A common aspiration for any taxi driver is to have their own medallion, a symbol of being their own boss. It’s the driving force for many workers in this field. However, since the value of the taxi medallions peaked at $1,000,000 in 2014, life for independent taxi drivers has gone downhill. Here’s why.
So, why is it such a competitive market?
It comes down to the sudden increased popularity in services like Uber and Lyft who run via smartphone apps. From a tap of the screen, you can arrange the booking, pay for your ride, notify the driver, and organize and track the route. These ride-share companies now dominate the market. Namely, because they’re incredibly accessible and their drivers don’t have to follow the same regulations as traditional taxi cabs — including the cap of running 13,600 active cabs at once. The number of ride-share cars goes unchecked and is therefore unlimited.
Uber and Lyft don’t have to shell out for staff to cover the phones, and there are so many drivers on hand at any one time that consumers don’t have to wait more than 10 minutes for a lift. Its company features like this that have undoubtedly boosted the popularity of ride-share apps in recent years. Since 2014, the usage of Ubers and Lyfts rose from 9% to 72.5%, needless to say; this is a driving force behind taxi usage plummetting from 38% to 5.2% during the same time period.

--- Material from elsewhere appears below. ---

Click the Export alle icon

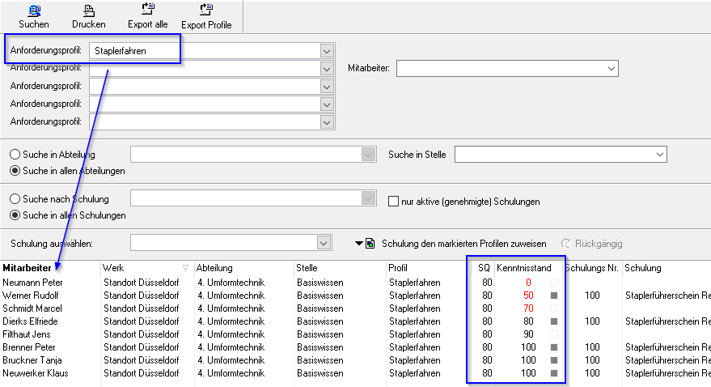pos(147,10)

This is a massive problem for taxi drivers, both for those employed through a company and independent medallion owners. Their standard shift works out at around 12 hours a piece, which means that with the outgoing costs of leasing a car, filling it up with gas, and for the medallions owners paying off their debts — cab drivers are making huge losses on a daily basis.
Why then, are independent taxi drivers suffering more than most?

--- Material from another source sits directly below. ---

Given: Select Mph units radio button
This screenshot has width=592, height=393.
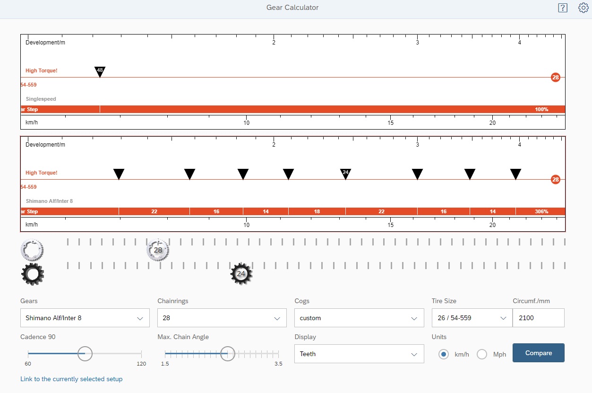Looking at the screenshot, I should click(481, 354).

Independent cab drivers are suffering the most due to the enormous debts they incur purchasing their medallion. Gone are the days where this was once a badge of industrial freedom, now it’s more like a life sentence of crippling debt. The effect this is having on traditional cabbies is devastating, with the number of taxi drivers committing suicide increasing substantially. March 2018 saw a funeral for not one or two taxi drivers, but for four men who had taken their lives due to the burden of they extortionate repayments. When this matter is discussed with cab drivers, they all claim, “I’m going to be one of them.” They’re convinced their life is going to fall apart at any minute.

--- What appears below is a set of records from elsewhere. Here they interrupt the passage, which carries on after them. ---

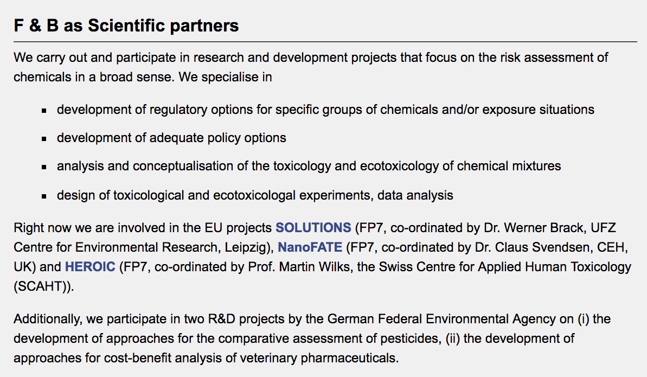Screen dimensions: 647x377
Task: Click the 'analysis and conceptualisation' list item
Action: tap(309, 166)
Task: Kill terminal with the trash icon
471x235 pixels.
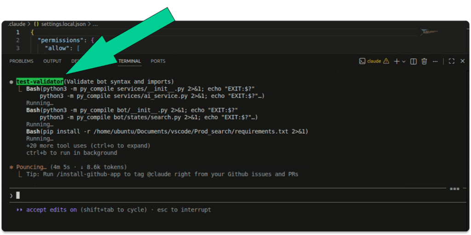Action: [x=424, y=61]
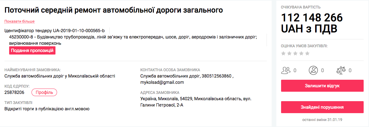Rate procurement conditions with the third star
The width and height of the screenshot is (369, 127).
click(x=295, y=54)
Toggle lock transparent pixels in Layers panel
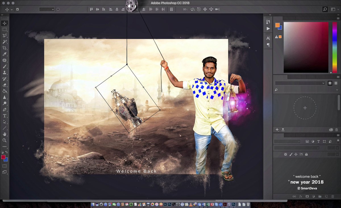The image size is (341, 208). click(285, 155)
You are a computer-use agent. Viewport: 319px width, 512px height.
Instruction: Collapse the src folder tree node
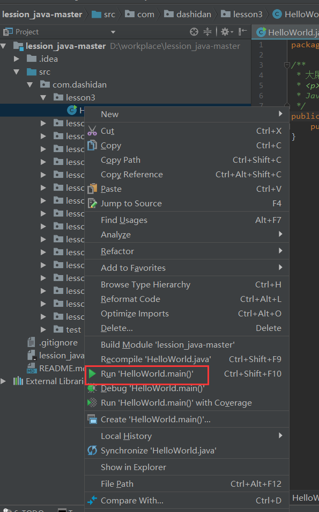16,72
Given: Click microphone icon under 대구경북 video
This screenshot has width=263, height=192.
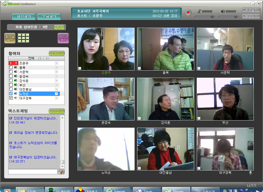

The cause of these tragedies lies with the wealthy and well to do. It all started in 1937 when unlicensed taxi cabs flooded the streets of New York. The city decided to make 12,000 special plates to represent a legitimate taxi service that was endorsed by the city. It became illegal to run a cab without one — each of these plates sold for $10 a piece, which in today’s money translates into $177.84.
They were treated like any asset with the owner being able to sell them on to others at will. However, it didn’t take long for businesspeople to clock onto the potential of the industry and want their own cut. They invested large amounts of money in buying the majority of the non-independent badges and running fleets of cabs, thus dominating the market and creating a cut-throat industry where independent drivers had to fight to survive.
But the drivers wouldn’t give in. The determination to attain a self-employed status was as rife as ever. Even the inflation in price wasn’t putting them off. The status of a medallion was associated with middle-class life, financial security, and a happy and comfortable future. Many people would emigrate to the US with hopes of one day owning a plate of their own and achieving ‘The American Dream.’
Unfortunately, the future wasn’t so bright for them. Savvy business owners were coming up with exorbitant schemes to rinse people of their life’s saving and the majority of their monthly paycheck in exchange for one of these badges. An investigation by the New York Times found hundreds of medallion owners tied into interest-only loans with ridiculously high monthly payments.
A real-life case
One source stated that he found himself with a debt of $780,000 and would work fourteen-hour shifts every day to pay the fees. He then discovered that he had only been paying off the interest and was forced into bankruptcy.
What made all of this worse was when the medallion market crashed in 2017. The worth of the medallions dropped to $200,000 per badge. For those who were in debt of nearly $1,000,000, this couldn’t have been worse. They no longer had the security of a valuable medallion to fall back on if times got really tough.
So, when you look over the taxi industry, you can see the crippling effect larger, more modern companies have on the smaller businesses and their owners. A cabbie from New York has been quoted, “You could work nine hours and easily make $200 in a day,” he recalled. “Now, you’re lucky if you make $50 or $60.” This is due to companies like Uber and Lyft saturating the market. Looking, then to the future; will these independent professionals last? Only time will tell.